Daylight Savings is coming to an end on November 2, 2020, at 2:00 am. The clocks will fall back.

We will get to sleep in for an hour!!!

Back to reality…Before I had a child, I got to sleep in. Now it just messes with our lovely schedule 🙁

There are a few different ways you can handle the time change.

1. Do absolutely nothing leading up to the day

Put the time change on ignore until it happens. Then once it occurs you may have to adjust bedtime and nap time so your child does not get overtired. If your child typically naps at 12:30 he will be ready for a nap at 11:30.

Every 3 to 4 days you can push your child’s nap later by 15 minutes until you reach the desired nap time. You will have to do the same with bedtime.

2. Push sleep times later in 15-minute increments leading up to the change

7 to 10 days before the time change you can push your child’s sleep times ahead by 15 minutes. Every 3 days add an additional 15 minutes to the sleep times until you reach the desired 1 hour later sleep time. When the time change occurs you child’s sleep times will be back on his previous schedule.

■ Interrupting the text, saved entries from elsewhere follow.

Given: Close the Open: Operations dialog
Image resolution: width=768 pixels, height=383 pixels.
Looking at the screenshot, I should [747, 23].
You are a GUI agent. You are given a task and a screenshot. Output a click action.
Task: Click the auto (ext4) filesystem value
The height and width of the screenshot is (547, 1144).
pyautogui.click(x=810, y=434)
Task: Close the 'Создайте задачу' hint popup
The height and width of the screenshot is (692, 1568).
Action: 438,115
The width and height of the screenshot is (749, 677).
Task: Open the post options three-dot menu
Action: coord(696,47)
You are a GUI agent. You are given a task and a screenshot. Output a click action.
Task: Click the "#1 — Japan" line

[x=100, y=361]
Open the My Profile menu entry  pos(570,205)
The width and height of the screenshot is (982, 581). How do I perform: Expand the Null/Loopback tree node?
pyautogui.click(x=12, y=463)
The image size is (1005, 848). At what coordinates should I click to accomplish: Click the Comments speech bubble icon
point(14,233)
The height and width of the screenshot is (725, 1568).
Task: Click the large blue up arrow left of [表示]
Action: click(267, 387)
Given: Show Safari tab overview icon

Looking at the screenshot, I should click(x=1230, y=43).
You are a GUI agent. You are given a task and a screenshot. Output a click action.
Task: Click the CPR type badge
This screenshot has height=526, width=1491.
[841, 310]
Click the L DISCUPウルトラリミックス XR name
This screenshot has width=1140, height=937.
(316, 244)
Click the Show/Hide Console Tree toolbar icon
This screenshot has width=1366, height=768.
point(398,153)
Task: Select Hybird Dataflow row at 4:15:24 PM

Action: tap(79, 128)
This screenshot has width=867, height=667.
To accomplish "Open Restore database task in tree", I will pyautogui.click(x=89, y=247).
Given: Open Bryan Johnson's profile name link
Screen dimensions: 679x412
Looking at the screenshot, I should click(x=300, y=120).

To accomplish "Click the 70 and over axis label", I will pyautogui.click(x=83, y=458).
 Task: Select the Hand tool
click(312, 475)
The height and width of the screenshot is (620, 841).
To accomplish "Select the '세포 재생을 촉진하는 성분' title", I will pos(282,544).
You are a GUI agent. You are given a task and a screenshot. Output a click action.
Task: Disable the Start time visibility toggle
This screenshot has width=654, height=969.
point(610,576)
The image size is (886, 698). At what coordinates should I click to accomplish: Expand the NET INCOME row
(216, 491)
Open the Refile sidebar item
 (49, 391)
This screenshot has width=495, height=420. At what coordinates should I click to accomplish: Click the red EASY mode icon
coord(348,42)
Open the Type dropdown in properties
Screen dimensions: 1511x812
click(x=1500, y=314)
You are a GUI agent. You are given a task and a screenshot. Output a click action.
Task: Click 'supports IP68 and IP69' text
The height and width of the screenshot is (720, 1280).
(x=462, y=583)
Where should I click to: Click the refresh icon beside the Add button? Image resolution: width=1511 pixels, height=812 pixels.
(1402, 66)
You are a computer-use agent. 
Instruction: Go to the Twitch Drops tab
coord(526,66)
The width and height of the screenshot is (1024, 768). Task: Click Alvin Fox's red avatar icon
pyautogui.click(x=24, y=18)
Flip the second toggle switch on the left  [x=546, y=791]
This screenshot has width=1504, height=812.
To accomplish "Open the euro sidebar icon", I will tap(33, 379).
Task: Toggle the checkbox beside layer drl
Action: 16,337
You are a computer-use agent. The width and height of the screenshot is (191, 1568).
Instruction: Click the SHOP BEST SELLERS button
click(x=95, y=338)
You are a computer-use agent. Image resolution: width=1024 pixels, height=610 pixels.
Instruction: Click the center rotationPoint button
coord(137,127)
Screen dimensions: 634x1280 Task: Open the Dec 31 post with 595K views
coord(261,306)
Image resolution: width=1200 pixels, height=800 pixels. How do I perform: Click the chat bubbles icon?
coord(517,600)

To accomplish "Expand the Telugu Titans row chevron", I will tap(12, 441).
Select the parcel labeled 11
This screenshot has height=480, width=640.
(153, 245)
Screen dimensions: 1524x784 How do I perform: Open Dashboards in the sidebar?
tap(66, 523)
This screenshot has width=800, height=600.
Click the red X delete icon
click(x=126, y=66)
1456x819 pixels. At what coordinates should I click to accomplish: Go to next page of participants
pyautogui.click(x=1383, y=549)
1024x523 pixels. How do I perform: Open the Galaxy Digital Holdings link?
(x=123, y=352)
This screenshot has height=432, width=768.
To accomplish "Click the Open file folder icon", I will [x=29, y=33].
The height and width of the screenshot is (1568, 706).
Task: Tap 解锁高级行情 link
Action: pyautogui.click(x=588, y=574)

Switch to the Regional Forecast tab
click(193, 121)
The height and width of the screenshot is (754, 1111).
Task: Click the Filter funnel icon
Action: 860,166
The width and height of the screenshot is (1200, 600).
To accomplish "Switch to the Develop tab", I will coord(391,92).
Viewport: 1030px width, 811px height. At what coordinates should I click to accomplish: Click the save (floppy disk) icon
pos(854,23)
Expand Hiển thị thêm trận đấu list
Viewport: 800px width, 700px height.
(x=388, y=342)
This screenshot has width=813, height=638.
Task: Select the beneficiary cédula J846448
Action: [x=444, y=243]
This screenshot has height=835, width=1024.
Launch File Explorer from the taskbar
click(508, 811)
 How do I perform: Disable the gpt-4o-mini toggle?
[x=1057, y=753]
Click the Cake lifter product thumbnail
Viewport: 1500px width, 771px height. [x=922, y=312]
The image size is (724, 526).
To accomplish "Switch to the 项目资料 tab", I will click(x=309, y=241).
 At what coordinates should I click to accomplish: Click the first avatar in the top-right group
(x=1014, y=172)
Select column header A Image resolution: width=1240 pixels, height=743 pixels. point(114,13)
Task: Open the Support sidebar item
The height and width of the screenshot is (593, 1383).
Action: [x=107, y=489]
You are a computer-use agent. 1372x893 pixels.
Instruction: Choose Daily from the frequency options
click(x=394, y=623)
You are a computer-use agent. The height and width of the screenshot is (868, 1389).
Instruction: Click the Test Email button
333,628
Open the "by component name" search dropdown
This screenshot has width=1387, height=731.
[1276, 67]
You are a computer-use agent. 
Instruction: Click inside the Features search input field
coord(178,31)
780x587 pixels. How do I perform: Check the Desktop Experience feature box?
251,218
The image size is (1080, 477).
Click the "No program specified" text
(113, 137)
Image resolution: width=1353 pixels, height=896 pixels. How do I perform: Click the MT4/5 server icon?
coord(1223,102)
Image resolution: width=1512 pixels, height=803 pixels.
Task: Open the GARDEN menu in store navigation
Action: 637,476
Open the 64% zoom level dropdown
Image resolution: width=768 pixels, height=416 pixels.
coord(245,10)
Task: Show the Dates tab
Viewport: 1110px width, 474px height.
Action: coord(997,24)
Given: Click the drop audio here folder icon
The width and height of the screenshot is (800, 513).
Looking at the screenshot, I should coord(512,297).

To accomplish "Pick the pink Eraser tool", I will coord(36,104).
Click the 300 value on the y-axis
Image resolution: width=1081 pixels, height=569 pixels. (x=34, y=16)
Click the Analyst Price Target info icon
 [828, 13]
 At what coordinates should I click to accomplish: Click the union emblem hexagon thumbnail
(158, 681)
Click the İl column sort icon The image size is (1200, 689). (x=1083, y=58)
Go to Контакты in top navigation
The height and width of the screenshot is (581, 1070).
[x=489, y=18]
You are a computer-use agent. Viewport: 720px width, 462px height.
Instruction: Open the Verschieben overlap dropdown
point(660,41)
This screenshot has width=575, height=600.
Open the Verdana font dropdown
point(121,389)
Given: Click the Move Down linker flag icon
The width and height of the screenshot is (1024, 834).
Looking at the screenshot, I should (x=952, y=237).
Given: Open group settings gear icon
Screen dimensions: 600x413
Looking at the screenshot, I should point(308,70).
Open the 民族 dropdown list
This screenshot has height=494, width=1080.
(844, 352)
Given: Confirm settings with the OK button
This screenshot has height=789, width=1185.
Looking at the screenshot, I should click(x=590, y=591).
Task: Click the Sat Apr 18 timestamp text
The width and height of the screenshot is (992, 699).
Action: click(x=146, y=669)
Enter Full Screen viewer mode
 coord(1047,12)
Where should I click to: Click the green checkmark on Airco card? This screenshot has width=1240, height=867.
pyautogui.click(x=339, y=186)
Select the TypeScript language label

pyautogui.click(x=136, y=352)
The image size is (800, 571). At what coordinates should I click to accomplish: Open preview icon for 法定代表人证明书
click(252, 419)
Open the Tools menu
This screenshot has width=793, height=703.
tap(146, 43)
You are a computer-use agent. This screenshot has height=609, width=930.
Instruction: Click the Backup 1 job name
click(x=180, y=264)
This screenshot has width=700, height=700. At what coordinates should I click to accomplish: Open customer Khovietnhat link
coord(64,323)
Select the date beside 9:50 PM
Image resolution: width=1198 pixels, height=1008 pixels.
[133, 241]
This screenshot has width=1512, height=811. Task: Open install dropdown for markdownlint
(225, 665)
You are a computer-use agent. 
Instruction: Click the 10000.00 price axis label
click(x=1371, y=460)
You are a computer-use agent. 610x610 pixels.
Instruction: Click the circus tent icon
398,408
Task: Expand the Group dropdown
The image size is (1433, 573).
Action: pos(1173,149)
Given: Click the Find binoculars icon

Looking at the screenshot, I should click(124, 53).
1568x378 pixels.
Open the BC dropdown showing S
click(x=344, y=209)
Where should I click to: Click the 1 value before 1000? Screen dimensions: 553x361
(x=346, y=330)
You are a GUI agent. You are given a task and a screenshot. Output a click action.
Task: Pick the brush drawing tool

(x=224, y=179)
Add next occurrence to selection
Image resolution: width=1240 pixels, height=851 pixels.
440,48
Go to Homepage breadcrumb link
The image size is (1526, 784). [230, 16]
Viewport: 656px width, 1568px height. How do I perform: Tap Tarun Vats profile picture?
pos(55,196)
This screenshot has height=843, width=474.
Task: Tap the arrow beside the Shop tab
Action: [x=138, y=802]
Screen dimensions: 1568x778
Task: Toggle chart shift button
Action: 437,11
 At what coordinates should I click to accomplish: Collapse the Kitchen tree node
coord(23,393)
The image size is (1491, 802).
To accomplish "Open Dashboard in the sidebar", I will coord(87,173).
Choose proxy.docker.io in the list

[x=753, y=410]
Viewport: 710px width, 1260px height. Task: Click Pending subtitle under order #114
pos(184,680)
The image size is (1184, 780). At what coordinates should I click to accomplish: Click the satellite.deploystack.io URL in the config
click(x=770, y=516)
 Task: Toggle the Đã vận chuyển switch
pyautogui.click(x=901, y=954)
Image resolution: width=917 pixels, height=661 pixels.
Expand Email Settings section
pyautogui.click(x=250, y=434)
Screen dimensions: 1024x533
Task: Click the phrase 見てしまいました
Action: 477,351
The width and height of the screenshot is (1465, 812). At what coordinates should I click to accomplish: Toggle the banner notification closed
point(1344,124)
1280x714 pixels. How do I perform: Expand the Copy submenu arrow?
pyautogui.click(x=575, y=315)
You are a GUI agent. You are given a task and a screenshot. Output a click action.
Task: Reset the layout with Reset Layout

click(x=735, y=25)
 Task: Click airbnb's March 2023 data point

3. Use it to your advantage

If your child is waking up around 8:00 am and going to bed past 8:00/8:30 pm they will automatically be switched to a 7:00 am wake up and a bedtime of 7/7:30 pm.

4. Change your clocks after you have had your coffee 

There is nothing worse than looking at the clock while it reads 6 am when you are used to it reading 7 am. Postpone changing the clocks as long as you need. I will be waiting until after I have had my morning coffee!